Par Jean-Christophe Le Duigou (1)

malgré la crise économique la plus violente depuis les années 1930, les grandes entreprises françaises ont dégagé près de 50 milliards de bénéfices en 2009. Certes, ce chiffre est en baisse de 15 % par rapport à celui de 2008. Il n'en reste pas moins significatif de ce qu'aura été la priorité de gestion des plus grandes firmes pendant ces deux premières années de la crise : préserver les profits, fût-ce au détriment de l'emploi, des investissements, de la recherche. Loin de signifier une sortie de crise, ces 50 milliards et la manière dont ils ont été obtenus sont signe de difficultés majeures qui sont encore devant nous. Ce montant est bien sûr à mettre en parallèle avec avec les 650 000 emplois qui auront été perdus depuis le printemps 2008, le plus fort recul enregistré depuis la crise de 1929 !

les contradictions sont profondes et nombreuses. Les banques et les sociétés financières sont celles qui s'en sortent le mieux. Les cinq grandes banques et sociétés d'assurances du CAC 40 ont enregistré à elles seules le quart de ces 50 milliards de profits. Cela, alors que leurs activités de financement de l'économie n'ont par réellement repris. Il faut donc y voir avant tout l'effet des aides et des garanties que l'État leur a accordées, au cœur de la crise financière. Les groupes industriels n'ont pas tous d'aussi bons résultats. Leur priorité a été de se reconstituer en un temps record des trésoreries florissantes. Ils ont presque tous comprimé l'emploi et les salaires. Ils ont beaucoup emprunté sur les marchés financiers : 60 milliard d'euros, selon nos évaluations. Mais loin d'annoncer une relance des investissements, ces trésoreries abondantes laissent présager de nombreuses opérations de fusions-acquisitions avec le cortège de restructurations de délocalisations qui les accompagnent le plus souvent.

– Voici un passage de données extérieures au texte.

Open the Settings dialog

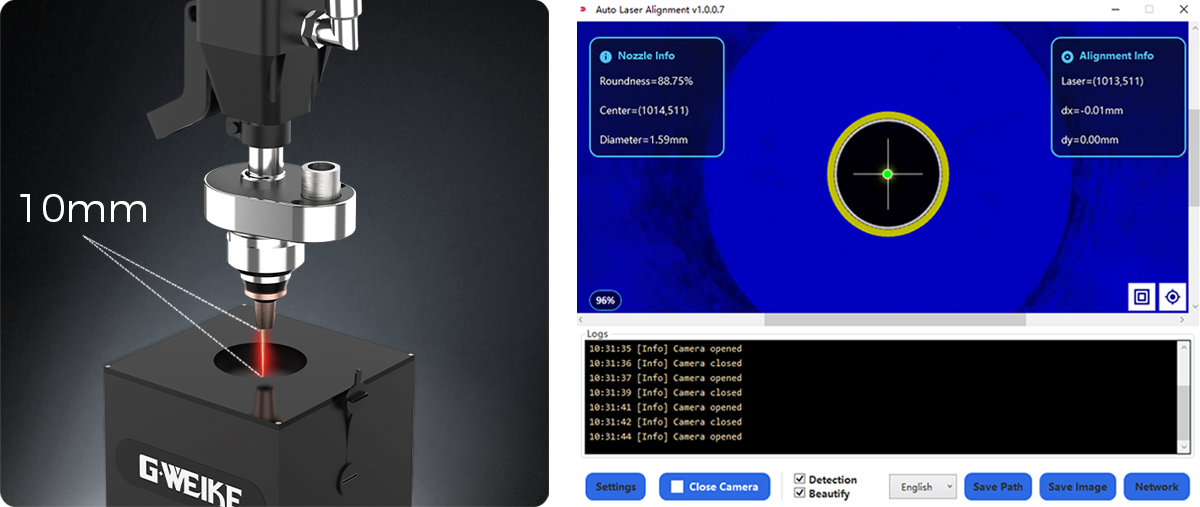615,487
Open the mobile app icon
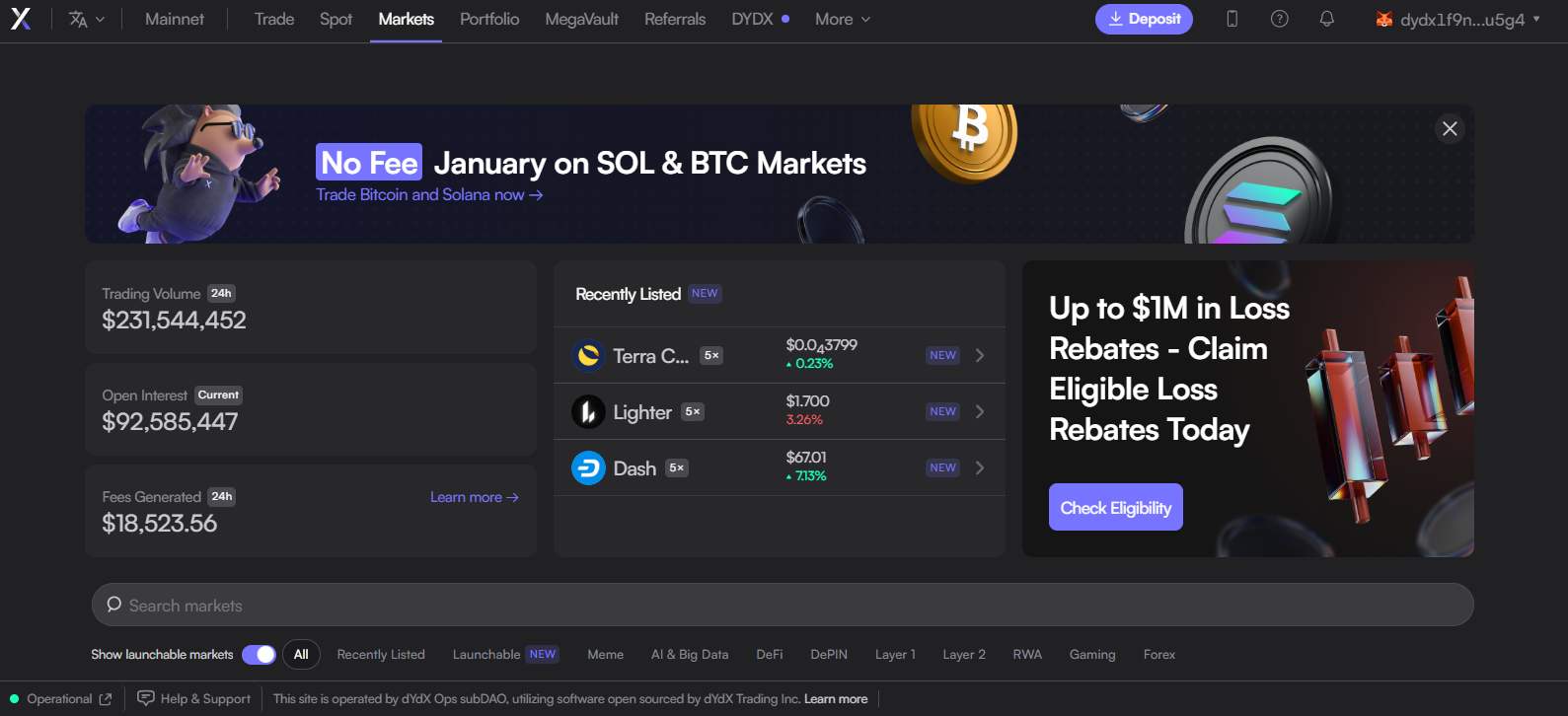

Reste que ces 40 entreprises vont verser 35 milliards de dividendes à leurs actionnaires, soit un montant égal à celui de l'an passé. Le taux de distribution des bénéfices, mesuré hors profits exceptionnels, augmenterait de 15 % en un an, passant de 46 % à 52 %. cela veut dire que plus la crise dure, plus les actionnaires « mordent » sur la richesse de l'entreprise, hypothéquant les marges de manœuvre pour l'investissement, la recherche, la formation, l'emploi, les salaires. Au lieu d'assumer leurs responsabilités, les détenteurs du capital se comportent en véritables prédateurs de l'entreprise, refusant de voir réduire leurs rémunérations.

Cette situation rend plus nécessaire que jamais le débat sur la « répartition de la valeur ajoutée ». Alors que c'était une conclusion du « sommet social » du 15 février 2009, à l'Élysée, le MEDEF a tout fait pour enterrer l'exigence de négociation sur le sujet. Il décide unilatéralement de lier le problème à la discussion sur les institutions représentatives du personnel dans les entreprises. Le lien n'est vraiment pas démontré, sinon à considérer que la répartition de la richesse n'est pas un vrai problème de fond. La stratégie du patronat, confirmée lors de la première réunion de discussion, le 10 mars, est claire : au mieux, il est prêt à accepter une meilleure information des représentants des salariés. On voit bien le troc que souhaite le MEDEF : les profits c'est pour les actionnaires, l'information c'est pour les salariés ! Penser que les salariés pourraient se contenter de ce faux-semblant n'est guère réaliste. D'une certaine manière, c'est déjà la bataille qui est engagée par les travailleurs grecs, portugais, espagnols, confrontés aux exigences insupportables des marchés financiers, relayées par la Commission européenne.

Si le MEDEF ne veut pas avancer, la solution doit passer par des mesures d'ordre public, notamment par une réforme de la fiscalité qui aujourd'hui favorise les actionnaires. Si l'on veut modifier le partage de la richesse créée dans l'entreprise, il est nécessaire de transformer l'impôt sur les sociétés. C'est une question de taux et base de calcul. Incitons par exemple les entreprises à privilégier l'emploi, l'investissement, la recherche, en modulant le taux de l'impôt sur les sociétés ou en le rendant progressif, en fonction des choix de gestion de l'entreprise. Les recettes d'impôt sur les sociétés représentent en France 2,8 % du PIB, contre 3,4 % en moyenne dans l'Union européenne. Cela correspond à une politique délibérée de défiscalisation des entreprises en France. Il y a donc de la marge pour le gouvernement.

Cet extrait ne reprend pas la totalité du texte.